Si la imagen fuente contiene material de un cliente, una cara reconocible, un producto no publicado, un documento, o un contexto médico o financiero, no empieces en un editor gratuito sin dueño claro. Para una imagen doméstica y reemplazable puedes probar Gemini app o un servicio externo revisado. Para trabajo repetible, registros, permisos, integración y coste controlado, el camino correcto es la API oficial de Gemini. Si ya necesitas calidad Pro, trátala como una ruta de pago salvo que la página oficial vigente diga explícitamente que tu caso es gratuito.
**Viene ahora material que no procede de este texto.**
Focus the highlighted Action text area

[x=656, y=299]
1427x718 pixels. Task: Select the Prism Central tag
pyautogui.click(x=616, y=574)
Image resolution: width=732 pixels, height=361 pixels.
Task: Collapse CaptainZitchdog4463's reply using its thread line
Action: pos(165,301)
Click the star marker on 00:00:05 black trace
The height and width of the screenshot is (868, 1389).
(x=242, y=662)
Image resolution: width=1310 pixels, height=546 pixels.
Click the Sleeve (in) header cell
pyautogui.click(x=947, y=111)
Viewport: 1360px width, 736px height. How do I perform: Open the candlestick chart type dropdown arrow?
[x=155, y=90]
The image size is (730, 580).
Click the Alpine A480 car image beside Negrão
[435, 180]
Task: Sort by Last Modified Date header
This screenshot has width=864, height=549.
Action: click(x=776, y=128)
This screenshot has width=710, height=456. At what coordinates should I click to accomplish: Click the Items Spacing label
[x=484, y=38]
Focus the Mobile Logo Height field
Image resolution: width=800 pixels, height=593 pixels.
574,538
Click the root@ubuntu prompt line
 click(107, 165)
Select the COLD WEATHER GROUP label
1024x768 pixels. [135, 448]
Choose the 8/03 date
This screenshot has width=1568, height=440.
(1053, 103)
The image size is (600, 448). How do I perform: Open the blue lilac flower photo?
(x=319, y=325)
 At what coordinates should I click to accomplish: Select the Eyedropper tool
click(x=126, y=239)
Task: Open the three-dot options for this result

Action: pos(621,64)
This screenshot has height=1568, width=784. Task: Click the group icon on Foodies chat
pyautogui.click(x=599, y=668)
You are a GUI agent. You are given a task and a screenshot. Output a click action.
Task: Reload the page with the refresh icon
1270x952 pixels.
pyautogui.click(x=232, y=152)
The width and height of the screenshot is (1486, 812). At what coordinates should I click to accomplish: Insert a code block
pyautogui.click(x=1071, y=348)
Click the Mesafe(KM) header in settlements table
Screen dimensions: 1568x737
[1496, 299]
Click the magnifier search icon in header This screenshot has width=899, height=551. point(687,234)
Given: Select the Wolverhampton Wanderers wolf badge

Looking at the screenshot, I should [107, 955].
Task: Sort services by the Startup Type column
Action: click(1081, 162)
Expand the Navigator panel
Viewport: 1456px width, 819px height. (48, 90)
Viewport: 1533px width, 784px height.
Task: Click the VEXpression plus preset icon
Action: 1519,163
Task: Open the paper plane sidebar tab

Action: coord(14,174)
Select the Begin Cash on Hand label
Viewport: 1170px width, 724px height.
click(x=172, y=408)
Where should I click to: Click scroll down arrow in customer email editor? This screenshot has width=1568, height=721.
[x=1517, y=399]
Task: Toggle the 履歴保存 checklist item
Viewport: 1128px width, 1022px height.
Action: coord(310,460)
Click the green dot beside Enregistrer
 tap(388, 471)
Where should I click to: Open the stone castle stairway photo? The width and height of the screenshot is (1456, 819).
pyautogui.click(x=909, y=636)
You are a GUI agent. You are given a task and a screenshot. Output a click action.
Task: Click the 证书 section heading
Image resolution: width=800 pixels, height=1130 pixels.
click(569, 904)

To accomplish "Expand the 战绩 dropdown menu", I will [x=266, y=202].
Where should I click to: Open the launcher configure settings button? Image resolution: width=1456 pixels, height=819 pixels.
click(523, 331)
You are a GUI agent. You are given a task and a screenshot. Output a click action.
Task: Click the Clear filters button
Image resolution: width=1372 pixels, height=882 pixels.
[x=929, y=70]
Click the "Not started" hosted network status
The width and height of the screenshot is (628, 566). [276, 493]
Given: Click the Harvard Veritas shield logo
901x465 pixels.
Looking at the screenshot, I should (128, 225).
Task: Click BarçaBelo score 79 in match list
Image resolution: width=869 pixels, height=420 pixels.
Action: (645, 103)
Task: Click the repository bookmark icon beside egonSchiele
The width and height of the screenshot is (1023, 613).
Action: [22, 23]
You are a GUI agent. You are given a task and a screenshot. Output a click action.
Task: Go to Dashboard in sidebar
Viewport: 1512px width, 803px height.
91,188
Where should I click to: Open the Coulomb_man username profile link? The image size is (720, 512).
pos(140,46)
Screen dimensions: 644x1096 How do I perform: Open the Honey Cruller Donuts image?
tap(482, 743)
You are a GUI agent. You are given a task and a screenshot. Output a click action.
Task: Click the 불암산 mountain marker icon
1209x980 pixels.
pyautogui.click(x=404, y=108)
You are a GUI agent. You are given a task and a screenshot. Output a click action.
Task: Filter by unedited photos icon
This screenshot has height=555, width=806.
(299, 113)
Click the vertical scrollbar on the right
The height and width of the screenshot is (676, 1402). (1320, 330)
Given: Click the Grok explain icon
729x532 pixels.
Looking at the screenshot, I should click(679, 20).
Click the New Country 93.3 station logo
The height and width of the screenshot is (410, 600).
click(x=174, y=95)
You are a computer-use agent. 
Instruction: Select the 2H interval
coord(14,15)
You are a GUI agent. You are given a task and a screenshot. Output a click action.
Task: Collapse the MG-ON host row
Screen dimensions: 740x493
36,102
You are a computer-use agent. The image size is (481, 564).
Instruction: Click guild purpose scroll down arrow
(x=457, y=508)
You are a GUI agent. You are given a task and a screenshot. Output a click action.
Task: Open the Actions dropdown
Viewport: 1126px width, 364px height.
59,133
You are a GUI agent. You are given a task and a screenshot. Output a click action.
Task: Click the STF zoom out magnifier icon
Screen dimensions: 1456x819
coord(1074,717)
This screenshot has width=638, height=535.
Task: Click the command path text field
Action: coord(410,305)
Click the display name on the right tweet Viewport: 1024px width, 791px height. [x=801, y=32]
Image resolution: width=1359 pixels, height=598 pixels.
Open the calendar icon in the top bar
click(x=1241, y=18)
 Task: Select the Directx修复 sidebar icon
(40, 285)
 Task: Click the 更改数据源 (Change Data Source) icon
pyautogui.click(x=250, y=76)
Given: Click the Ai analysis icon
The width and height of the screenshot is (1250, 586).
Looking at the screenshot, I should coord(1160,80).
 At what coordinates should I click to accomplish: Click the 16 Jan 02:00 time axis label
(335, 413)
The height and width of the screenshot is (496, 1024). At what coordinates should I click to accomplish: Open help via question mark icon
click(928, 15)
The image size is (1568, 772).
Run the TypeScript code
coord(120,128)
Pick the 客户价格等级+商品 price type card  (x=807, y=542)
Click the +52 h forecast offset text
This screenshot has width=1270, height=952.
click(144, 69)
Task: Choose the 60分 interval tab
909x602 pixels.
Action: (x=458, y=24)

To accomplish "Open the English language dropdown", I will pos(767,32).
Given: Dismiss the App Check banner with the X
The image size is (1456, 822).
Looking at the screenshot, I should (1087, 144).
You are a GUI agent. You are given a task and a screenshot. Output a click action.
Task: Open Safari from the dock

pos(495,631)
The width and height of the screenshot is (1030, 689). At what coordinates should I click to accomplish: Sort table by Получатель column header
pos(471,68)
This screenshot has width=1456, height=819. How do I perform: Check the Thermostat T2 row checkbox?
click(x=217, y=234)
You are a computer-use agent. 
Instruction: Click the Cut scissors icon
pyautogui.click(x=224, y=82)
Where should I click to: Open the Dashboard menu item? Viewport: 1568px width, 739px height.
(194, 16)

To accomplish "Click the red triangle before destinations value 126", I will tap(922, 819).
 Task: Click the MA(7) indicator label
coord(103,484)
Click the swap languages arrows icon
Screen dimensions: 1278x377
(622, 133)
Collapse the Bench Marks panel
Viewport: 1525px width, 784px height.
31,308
El 14 de mayo de 2026, la página pública de precios de Gemini API de Google no convierte gemini-3-pro-image-preview en una API oficial gratuita para editar desde una imagen subida. Lo que parece una sola opción gratuita en realidad son cuatro contratos distintos: edición dentro de la app, repetición Pro para usuarios de pago, API oficial para desarrolladores y créditos de prueba pagados por un servicio externo.
| Ruta | Mejor primer uso | Límite antes de subir |
|---|---|---|
| Gemini app | Imágenes cotidianas, borradores y pruebas de bajo riesgo | La experiencia de la app no equivale a derechos de API. |
| Repetición Pro de pago | Mejorar un borrador ya útil con más detalle | Es una función de la app para usuarios con derecho, no una API pública gratuita. |
| API oficial de Gemini | Automatización, registros, producto e integración repetible | La ruta Pro debe planearse como pagada según la tarifa pública actual. |
| Servicio externo | Pruebas desechables con archivos reemplazables | Los créditos son del proveedor y la confianza se revisa antes de subir. |
Primero identifica quién controla la ruta

La pregunta por Nano Banana Pro gratis para editar desde una imagen parece una pregunta de precio, pero mezcla tres decisiones. Quieres subir un archivo, quieres un resultado de calidad Pro y quieres que el canal no tenga coste directo. Esas tres cosas no forman un único derecho oficial.
La documentación de imágenes de Google describe flujos de Gemini que aceptan texto, imágenes o entradas mixtas para generar y editar. Eso confirma que el trabajo existe: una imagen subida puede cambiarse con instrucciones. La pregunta de acceso es diferente. La app, la API y un servicio externo tienen límites, datos, errores, soporte y facturación distintos.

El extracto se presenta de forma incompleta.